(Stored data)
<<<<

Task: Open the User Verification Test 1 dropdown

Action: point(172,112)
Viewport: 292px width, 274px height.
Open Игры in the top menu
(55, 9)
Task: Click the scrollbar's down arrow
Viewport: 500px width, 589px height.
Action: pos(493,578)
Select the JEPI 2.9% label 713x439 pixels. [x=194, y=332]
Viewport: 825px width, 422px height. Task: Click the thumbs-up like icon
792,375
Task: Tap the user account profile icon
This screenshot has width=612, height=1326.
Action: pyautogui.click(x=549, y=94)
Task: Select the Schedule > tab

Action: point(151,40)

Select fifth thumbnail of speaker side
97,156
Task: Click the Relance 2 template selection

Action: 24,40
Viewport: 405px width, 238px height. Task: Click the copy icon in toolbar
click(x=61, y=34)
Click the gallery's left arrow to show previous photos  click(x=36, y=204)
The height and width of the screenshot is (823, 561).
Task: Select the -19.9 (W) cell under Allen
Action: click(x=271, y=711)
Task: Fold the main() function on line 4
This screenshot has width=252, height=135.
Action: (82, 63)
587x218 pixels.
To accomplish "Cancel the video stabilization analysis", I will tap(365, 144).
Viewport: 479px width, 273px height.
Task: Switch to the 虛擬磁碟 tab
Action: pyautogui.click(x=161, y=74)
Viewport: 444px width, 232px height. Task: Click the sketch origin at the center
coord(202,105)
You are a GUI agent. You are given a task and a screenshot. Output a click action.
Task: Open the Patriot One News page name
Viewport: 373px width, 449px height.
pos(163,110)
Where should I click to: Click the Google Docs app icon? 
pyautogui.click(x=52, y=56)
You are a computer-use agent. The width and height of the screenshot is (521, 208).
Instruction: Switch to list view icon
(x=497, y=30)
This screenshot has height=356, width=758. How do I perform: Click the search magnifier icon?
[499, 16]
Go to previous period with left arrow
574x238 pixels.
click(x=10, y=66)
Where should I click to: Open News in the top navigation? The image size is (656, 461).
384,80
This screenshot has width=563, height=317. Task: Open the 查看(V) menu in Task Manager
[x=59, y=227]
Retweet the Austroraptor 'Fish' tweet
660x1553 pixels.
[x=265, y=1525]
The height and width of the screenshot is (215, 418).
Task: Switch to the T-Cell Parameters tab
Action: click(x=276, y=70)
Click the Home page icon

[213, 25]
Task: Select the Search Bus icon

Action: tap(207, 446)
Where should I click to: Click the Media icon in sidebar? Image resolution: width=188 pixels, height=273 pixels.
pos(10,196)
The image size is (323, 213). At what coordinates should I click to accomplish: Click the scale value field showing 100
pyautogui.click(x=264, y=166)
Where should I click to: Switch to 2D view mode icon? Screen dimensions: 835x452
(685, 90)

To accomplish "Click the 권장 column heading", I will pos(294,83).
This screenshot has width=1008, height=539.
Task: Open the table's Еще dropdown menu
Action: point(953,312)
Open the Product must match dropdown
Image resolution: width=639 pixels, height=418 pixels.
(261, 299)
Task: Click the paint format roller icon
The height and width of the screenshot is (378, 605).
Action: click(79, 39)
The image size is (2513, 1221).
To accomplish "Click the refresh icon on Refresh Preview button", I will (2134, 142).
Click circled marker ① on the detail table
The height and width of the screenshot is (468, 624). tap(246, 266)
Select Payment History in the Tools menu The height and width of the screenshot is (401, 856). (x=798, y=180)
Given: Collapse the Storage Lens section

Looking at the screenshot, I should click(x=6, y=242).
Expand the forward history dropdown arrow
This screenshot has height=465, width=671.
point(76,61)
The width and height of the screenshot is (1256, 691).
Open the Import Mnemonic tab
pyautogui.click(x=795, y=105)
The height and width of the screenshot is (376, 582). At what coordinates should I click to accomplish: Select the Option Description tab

>>>>

> [Work instruction]:
All records are to be retyped exactly. None may be omitted.

> [Result of the exercise]:
Task: Open the User Verification Test 1 dropdown

Action: point(172,112)
Viewport: 292px width, 274px height.
Open Игры in the top menu
(55, 9)
Task: Click the scrollbar's down arrow
Viewport: 500px width, 589px height.
Action: pos(493,578)
Select the JEPI 2.9% label 713x439 pixels. [x=194, y=332]
Viewport: 825px width, 422px height. Task: Click the thumbs-up like icon
792,375
Task: Tap the user account profile icon
This screenshot has width=612, height=1326.
Action: pyautogui.click(x=549, y=94)
Task: Select the Schedule > tab

Action: point(151,40)

Select fifth thumbnail of speaker side
97,156
Task: Click the Relance 2 template selection

Action: 24,40
Viewport: 405px width, 238px height. Task: Click the copy icon in toolbar
click(x=61, y=34)
Click the gallery's left arrow to show previous photos  click(x=36, y=204)
The height and width of the screenshot is (823, 561).
Task: Select the -19.9 (W) cell under Allen
Action: click(x=271, y=711)
Task: Fold the main() function on line 4
This screenshot has width=252, height=135.
Action: (82, 63)
587x218 pixels.
To accomplish "Cancel the video stabilization analysis", I will tap(365, 144).
Viewport: 479px width, 273px height.
Task: Switch to the 虛擬磁碟 tab
Action: pyautogui.click(x=161, y=74)
Viewport: 444px width, 232px height. Task: Click the sketch origin at the center
coord(202,105)
You are a GUI agent. You are given a task and a screenshot. Output a click action.
Task: Open the Patriot One News page name
Viewport: 373px width, 449px height.
pos(163,110)
Where should I click to: Click the Google Docs app icon? 
pyautogui.click(x=52, y=56)
You are a computer-use agent. The width and height of the screenshot is (521, 208).
Instruction: Switch to list view icon
(x=497, y=30)
This screenshot has height=356, width=758. How do I perform: Click the search magnifier icon?
[499, 16]
Go to previous period with left arrow
574x238 pixels.
click(x=10, y=66)
Where should I click to: Open News in the top navigation? The image size is (656, 461).
384,80
This screenshot has width=563, height=317. Task: Open the 查看(V) menu in Task Manager
[x=59, y=227]
Retweet the Austroraptor 'Fish' tweet
660x1553 pixels.
[x=265, y=1525]
The height and width of the screenshot is (215, 418).
Task: Switch to the T-Cell Parameters tab
Action: click(x=276, y=70)
Click the Home page icon

[213, 25]
Task: Select the Search Bus icon

Action: tap(207, 446)
Where should I click to: Click the Media icon in sidebar? Image resolution: width=188 pixels, height=273 pixels.
pos(10,196)
The image size is (323, 213). At what coordinates should I click to accomplish: Click the scale value field showing 100
pyautogui.click(x=264, y=166)
Where should I click to: Switch to 2D view mode icon? Screen dimensions: 835x452
(685, 90)

To accomplish "Click the 권장 column heading", I will pos(294,83).
This screenshot has width=1008, height=539.
Task: Open the table's Еще dropdown menu
Action: point(953,312)
Open the Product must match dropdown
Image resolution: width=639 pixels, height=418 pixels.
(261, 299)
Task: Click the paint format roller icon
The height and width of the screenshot is (378, 605).
Action: click(79, 39)
The image size is (2513, 1221).
To accomplish "Click the refresh icon on Refresh Preview button", I will (2134, 142).
Click circled marker ① on the detail table
The height and width of the screenshot is (468, 624). tap(246, 266)
Select Payment History in the Tools menu The height and width of the screenshot is (401, 856). (x=798, y=180)
Given: Collapse the Storage Lens section

Looking at the screenshot, I should click(x=6, y=242).
Expand the forward history dropdown arrow
This screenshot has height=465, width=671.
point(76,61)
The width and height of the screenshot is (1256, 691).
Open the Import Mnemonic tab
pyautogui.click(x=795, y=105)
The height and width of the screenshot is (376, 582). At what coordinates should I click to accomplish: Select the Option Description tab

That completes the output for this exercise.